The data must be given again in full, with no line altered.

|---|

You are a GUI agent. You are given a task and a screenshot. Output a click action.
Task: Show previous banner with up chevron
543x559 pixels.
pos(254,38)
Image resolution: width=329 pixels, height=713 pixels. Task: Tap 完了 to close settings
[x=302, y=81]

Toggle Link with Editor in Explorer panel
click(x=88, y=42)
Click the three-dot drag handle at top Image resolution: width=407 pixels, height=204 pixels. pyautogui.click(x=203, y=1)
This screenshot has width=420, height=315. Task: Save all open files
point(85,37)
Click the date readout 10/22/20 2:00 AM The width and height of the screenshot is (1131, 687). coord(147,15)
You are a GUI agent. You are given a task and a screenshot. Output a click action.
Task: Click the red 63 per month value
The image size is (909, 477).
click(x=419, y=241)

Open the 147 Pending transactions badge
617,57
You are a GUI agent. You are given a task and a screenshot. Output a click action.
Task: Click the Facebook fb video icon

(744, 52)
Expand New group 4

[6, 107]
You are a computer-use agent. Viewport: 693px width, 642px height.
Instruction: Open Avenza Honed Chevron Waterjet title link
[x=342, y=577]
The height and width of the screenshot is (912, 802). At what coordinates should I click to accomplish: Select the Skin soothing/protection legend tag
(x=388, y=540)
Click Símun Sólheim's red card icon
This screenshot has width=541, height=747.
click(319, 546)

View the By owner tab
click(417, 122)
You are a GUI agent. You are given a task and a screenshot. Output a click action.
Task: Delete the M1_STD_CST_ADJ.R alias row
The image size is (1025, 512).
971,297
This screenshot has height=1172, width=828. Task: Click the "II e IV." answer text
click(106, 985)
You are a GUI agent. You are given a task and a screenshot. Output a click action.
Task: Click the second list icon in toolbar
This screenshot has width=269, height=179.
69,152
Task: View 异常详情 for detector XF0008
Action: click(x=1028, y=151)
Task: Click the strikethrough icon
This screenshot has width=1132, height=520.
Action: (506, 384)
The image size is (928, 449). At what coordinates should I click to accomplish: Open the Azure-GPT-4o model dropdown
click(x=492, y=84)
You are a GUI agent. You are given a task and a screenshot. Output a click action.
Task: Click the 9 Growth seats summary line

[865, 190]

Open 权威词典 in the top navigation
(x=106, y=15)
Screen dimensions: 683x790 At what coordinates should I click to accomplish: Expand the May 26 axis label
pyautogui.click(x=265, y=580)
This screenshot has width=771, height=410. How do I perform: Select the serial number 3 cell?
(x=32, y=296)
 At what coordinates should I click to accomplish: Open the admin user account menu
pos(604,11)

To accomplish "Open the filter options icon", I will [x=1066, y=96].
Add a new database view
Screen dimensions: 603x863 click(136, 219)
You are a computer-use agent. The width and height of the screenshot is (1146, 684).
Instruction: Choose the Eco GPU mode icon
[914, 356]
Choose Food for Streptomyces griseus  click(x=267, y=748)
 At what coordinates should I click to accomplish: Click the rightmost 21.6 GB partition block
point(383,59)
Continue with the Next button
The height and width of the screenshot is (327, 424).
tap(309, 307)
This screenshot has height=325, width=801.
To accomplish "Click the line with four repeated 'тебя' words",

|---|

## Result of the exercise
You are a GUI agent. You are given a task and a screenshot. Output a click action.
Task: Show previous banner with up chevron
543x559 pixels.
pos(254,38)
Image resolution: width=329 pixels, height=713 pixels. Task: Tap 完了 to close settings
[x=302, y=81]

Toggle Link with Editor in Explorer panel
click(x=88, y=42)
Click the three-dot drag handle at top Image resolution: width=407 pixels, height=204 pixels. pyautogui.click(x=203, y=1)
This screenshot has width=420, height=315. Task: Save all open files
point(85,37)
Click the date readout 10/22/20 2:00 AM The width and height of the screenshot is (1131, 687). coord(147,15)
You are a GUI agent. You are given a task and a screenshot. Output a click action.
Task: Click the red 63 per month value
The image size is (909, 477).
click(x=419, y=241)

Open the 147 Pending transactions badge
617,57
You are a GUI agent. You are given a task and a screenshot. Output a click action.
Task: Click the Facebook fb video icon

(744, 52)
Expand New group 4

[6, 107]
You are a computer-use agent. Viewport: 693px width, 642px height.
Instruction: Open Avenza Honed Chevron Waterjet title link
[x=342, y=577]
The height and width of the screenshot is (912, 802). At what coordinates should I click to accomplish: Select the Skin soothing/protection legend tag
(x=388, y=540)
Click Símun Sólheim's red card icon
This screenshot has width=541, height=747.
click(319, 546)

View the By owner tab
click(417, 122)
You are a GUI agent. You are given a task and a screenshot. Output a click action.
Task: Delete the M1_STD_CST_ADJ.R alias row
The image size is (1025, 512).
971,297
This screenshot has height=1172, width=828. Task: Click the "II e IV." answer text
click(106, 985)
You are a GUI agent. You are given a task and a screenshot. Output a click action.
Task: Click the second list icon in toolbar
This screenshot has width=269, height=179.
69,152
Task: View 异常详情 for detector XF0008
Action: click(x=1028, y=151)
Task: Click the strikethrough icon
This screenshot has width=1132, height=520.
Action: (506, 384)
The image size is (928, 449). At what coordinates should I click to accomplish: Open the Azure-GPT-4o model dropdown
click(x=492, y=84)
You are a GUI agent. You are given a task and a screenshot. Output a click action.
Task: Click the 9 Growth seats summary line

[865, 190]

Open 权威词典 in the top navigation
(x=106, y=15)
Screen dimensions: 683x790 At what coordinates should I click to accomplish: Expand the May 26 axis label
pyautogui.click(x=265, y=580)
This screenshot has width=771, height=410. How do I perform: Select the serial number 3 cell?
(x=32, y=296)
 At what coordinates should I click to accomplish: Open the admin user account menu
pos(604,11)

To accomplish "Open the filter options icon", I will [x=1066, y=96].
Add a new database view
Screen dimensions: 603x863 click(136, 219)
You are a computer-use agent. The width and height of the screenshot is (1146, 684).
Instruction: Choose the Eco GPU mode icon
[914, 356]
Choose Food for Streptomyces griseus  click(x=267, y=748)
 At what coordinates should I click to accomplish: Click the rightmost 21.6 GB partition block
point(383,59)
Continue with the Next button
The height and width of the screenshot is (327, 424).
tap(309, 307)
This screenshot has height=325, width=801.
To accomplish "Click the line with four repeated 'тебя' words",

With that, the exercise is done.